Extract provided:
::::::::
Additional optional arguments. None are used at present.
Examples
# \donttest{
one.cmt <- function() {
ini({
tka <- 0.45
tcl <- log(c(0, 2.7, 100))
tv <- 3.45
add.sd <- 0.7
})
model({
ka <- exp(tka)
cl <- exp(tcl)
v <- exp(tv)
linCmt() ~ add(add.sd)
})
}
# Uses nlsLM from minpack.lm if available
fit1 <- nlmixr(one.cmt, nlmixr2data::theo_sd, est="nls", nlsControl(algorithm="LM"))
#>
#>
#>
#>
#> ℹ parameter labels from comments are typically ignored in non-interactive mode
#> ℹ Need to run with the source intact to parse comments
#> → loading into symengine environment...
#> → pruning branches (`if`/`else`) of nls model...
#> ✔ done
#> → calculate ∂(f)/∂(θ)
#> → finding duplicate expressions in nls gradient...
#> → optimizing duplicate expressions in nls gradient...
#> → finding duplicate expressions in nls pred-only...
#>
#>
#>
#>
#> → calculating covariance
#> ✔ done
#> → loading into symengine environment...
#> → pruning branches (`if`/`else`) of full model...
#> ✔ done
#> → finding duplicate expressions in EBE model...
#> → optimizing duplicate expressions in EBE model...
#> → compiling EBE model...
#>
#>
#> ✔ done
#> → Calculating residuals/tables
#> ✔ done
#> → compress origData in nlmixr2 object, save 6584
#> → compress parHistData in nlmixr2 object, save 2280
# Uses port and respect parameter boundaries
fit2 <- nlmixr(one.cmt, nlmixr2data::theo_sd, est="nls", nlsControl(algorithm="port"))
#>
#>
#>
#>
#> ℹ parameter labels from comments are typically ignored in non-interactive mode
#> ℹ Need to run with the source intact to parse comments
#> → loading into symengine environment...
::::::::
Dataset excerpt:

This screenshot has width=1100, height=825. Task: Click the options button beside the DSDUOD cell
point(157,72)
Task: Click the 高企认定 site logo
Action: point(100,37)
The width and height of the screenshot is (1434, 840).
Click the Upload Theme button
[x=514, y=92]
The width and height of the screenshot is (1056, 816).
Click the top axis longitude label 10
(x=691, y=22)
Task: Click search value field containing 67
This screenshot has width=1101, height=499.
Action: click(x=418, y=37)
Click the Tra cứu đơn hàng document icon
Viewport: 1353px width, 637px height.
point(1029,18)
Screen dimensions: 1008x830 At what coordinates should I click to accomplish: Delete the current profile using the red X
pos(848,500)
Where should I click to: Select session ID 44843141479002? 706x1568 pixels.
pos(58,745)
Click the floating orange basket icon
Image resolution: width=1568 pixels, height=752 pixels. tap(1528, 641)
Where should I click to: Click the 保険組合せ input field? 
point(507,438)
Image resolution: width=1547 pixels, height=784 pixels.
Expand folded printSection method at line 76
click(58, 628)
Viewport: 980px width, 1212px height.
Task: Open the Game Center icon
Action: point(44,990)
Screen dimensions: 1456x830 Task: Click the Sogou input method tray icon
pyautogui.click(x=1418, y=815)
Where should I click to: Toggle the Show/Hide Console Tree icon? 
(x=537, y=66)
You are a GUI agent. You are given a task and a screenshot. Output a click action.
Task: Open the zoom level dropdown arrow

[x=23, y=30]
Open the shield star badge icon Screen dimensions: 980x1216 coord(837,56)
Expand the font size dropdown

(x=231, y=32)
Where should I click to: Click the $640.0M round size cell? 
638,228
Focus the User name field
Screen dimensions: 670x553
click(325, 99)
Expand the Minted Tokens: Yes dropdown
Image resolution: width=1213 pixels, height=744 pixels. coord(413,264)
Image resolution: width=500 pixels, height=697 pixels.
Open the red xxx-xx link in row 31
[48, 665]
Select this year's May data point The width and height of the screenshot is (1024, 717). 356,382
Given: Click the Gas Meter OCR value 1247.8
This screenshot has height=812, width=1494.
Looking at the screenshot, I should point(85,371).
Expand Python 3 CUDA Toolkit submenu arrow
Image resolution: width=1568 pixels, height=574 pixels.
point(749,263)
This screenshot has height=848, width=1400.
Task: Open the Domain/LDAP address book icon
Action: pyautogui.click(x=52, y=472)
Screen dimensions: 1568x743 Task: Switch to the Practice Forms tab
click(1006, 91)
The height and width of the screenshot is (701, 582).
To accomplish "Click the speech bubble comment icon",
::::::::
Set exercise 1: Reproduce the lines of the listing from the line containing "Click the Tra cứu đơn hàng document icon" through the line containing "pos(58,745)", including both of those lines.
Set exercise 2: Continue the nlmixr example code from the point where it stops.

Reply 1:
Click the Tra cứu đơn hàng document icon
Viewport: 1353px width, 637px height.
point(1029,18)
Screen dimensions: 1008x830 At what coordinates should I click to accomplish: Delete the current profile using the red X
pos(848,500)
Where should I click to: Select session ID 44843141479002? 706x1568 pixels.
pos(58,745)

Reply 2:
#> → pruning branches (`if`/`else`) of nls model...
#> ✔ done
#> → calculate ∂(f)/∂(θ)
#> → finding duplicate expressions in nls gradient...
#> → optimizing duplicate expressions in nls gradient...
#> → finding duplicate expressions in nls pred-only...
#>
#>
#>
#>
#> → loading into symengine environment...
#> → pruning branches (`if`/`else`) of full model...
#> ✔ done
#> → finding duplicate expressions in EBE model...
#> → optimizing duplicate expressions in EBE model...
#> → compiling EBE model...
#>
#>
#> ✔ done
#> → Calculating residuals/tables
#> ✔ done
#> → compress origData in nlmixr2 object, save 6584
#> → compress parHistData in nlmixr2 object, save 2576
# You can access the underlying nls object with `$nls`
fit2$nls
#> Nonlinear regression model
#> model: 0 ~ nlmixr2est::.nlmixrNlsFunValGrad(DV, tka, rxBoundedTr.tcl, tv)
#> data: nlmixr2est::.nlmixrNlsData()
#> tka rxBoundedTr.tcl tv
#> -1.0097 -0.4351 1.0423
#> residual sum-of-squares: 249.7
#>
#> Algorithm "port", convergence message: relative convergence (4)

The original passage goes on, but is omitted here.